__WHAT TO PRODUCE__: Word for word, please restate the line containing "Screen dimensions: 1204x1003" and all the lines that follow it to the end of the data.

[[ RECORDS SUPPLIED open ]]

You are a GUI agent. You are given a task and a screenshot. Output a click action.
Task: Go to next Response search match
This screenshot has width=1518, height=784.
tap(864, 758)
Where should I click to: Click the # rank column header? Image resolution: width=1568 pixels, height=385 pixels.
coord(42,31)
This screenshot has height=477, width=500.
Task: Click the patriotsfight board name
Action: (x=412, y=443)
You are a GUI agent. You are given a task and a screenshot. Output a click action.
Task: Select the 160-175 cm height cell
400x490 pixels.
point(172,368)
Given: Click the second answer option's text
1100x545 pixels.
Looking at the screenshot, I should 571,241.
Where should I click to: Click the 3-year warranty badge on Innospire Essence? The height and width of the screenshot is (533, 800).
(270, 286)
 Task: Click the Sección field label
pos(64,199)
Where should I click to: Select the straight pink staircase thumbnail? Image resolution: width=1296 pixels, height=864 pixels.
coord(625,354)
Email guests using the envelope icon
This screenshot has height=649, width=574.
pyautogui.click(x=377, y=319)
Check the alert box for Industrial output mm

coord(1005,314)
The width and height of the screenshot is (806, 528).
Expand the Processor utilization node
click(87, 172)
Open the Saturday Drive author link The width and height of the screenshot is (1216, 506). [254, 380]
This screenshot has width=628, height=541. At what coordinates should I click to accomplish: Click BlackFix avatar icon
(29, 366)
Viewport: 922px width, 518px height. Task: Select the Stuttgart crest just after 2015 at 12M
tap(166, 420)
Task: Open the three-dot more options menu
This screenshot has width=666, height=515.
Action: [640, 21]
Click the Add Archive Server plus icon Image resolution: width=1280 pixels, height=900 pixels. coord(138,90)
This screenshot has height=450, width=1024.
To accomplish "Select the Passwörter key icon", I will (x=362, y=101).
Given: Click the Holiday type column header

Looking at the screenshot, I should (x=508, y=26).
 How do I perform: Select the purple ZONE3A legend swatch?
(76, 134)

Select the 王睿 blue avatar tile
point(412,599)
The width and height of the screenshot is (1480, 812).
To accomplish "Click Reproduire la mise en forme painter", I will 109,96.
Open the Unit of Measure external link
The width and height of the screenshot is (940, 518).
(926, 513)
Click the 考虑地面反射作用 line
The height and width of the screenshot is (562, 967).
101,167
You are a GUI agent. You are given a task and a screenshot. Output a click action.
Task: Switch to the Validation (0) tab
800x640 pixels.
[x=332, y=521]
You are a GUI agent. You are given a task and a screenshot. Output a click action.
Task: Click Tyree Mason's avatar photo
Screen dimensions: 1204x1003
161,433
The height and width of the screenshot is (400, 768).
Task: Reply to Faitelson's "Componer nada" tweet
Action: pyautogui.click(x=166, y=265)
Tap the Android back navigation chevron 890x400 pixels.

[[ RECORDS SUPPLIED closed ]]

__PROBLEM SOLUTION__:
Screen dimensions: 1204x1003
161,433
The height and width of the screenshot is (400, 768).
Task: Reply to Faitelson's "Componer nada" tweet
Action: pyautogui.click(x=166, y=265)
Tap the Android back navigation chevron 890x400 pixels.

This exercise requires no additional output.